DINOSAURS WITH FEATHERS

John E. Rylander (rylander@prolexia.com)
Tue, 23 Jun 1998 15:51:46 -0500

Interesting articles from Nature Magazine.

--John

(Remember to cut and paste the URL as one line, no carriage return in the
middle. This is only the press release -- more is at the site.)

http://www.nature.com/Nature2/serve?SID=49213956&CAT=NatGen&PG=dino/dino-hom
e.html

Or see their home page, http://www.nature.com/.

DINOSAURS WITH FEATHERS

Any remaining doubts that birds and dinosaurs have an intimate phylogenetic
relationship should be laid to rest by a report on p753, from Philip Currie
of the Royal Tyrrell Museum in Drumheller, Alberta, Canada and his
colleagues Ji Qiang and Ji Shu-an of the National Geological Museum of
China, Beijing, China, and Mark Norell of the American Museum of Natural
History, New York.

They describe two species of theropod dinosaur from China ö dinosaurs with
feathers. One creature, Protarchaeopteryx, has already been described in a
preliminary report: this is the first full-length treatment. Similar in many
respects to the dinosaur Velociraptor, it had a switch of feathers at the
end of its tail.

The other creature, named in the paper for the first time, has feathers on
its tail as well as on its forearms. This animal falls on the family tree
somewhere between Velociraptor and Protarchaeopteryx on the one hand, and
the historically important fossil bird Archaeopteryx on the other.

It is unlikely that either of the feathered dinosaurs could have flown: the
function of the feathers will be a matter of lively speculation. That aside,
the finding demonstrates that the origin of feathers preceded the origin of
birds and of bird flight.
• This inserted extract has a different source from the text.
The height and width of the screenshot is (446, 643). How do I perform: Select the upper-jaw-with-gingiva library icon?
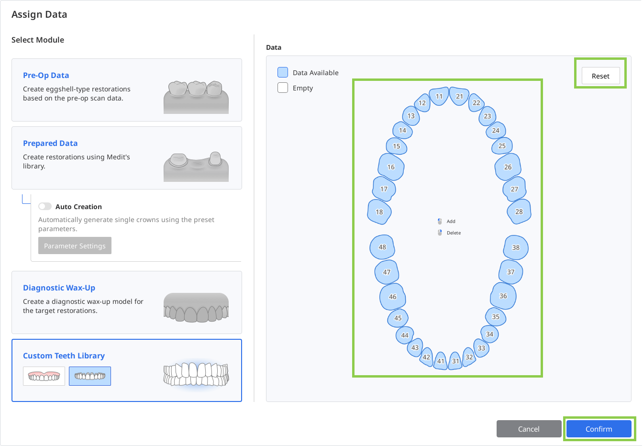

It also demonstrates that theropod dinosaurs such
as Velociraptor were the closest extinct relatives to birds.

Kevin Padian of the University of California, Berkeley, discusses the
research in an accompanying News and Views article.

The fossils were unveiled at a press conference at the National Geographic
Society, 1600 M Street NW, Washington DC, at 10.30am EDT Tuesday 23 June.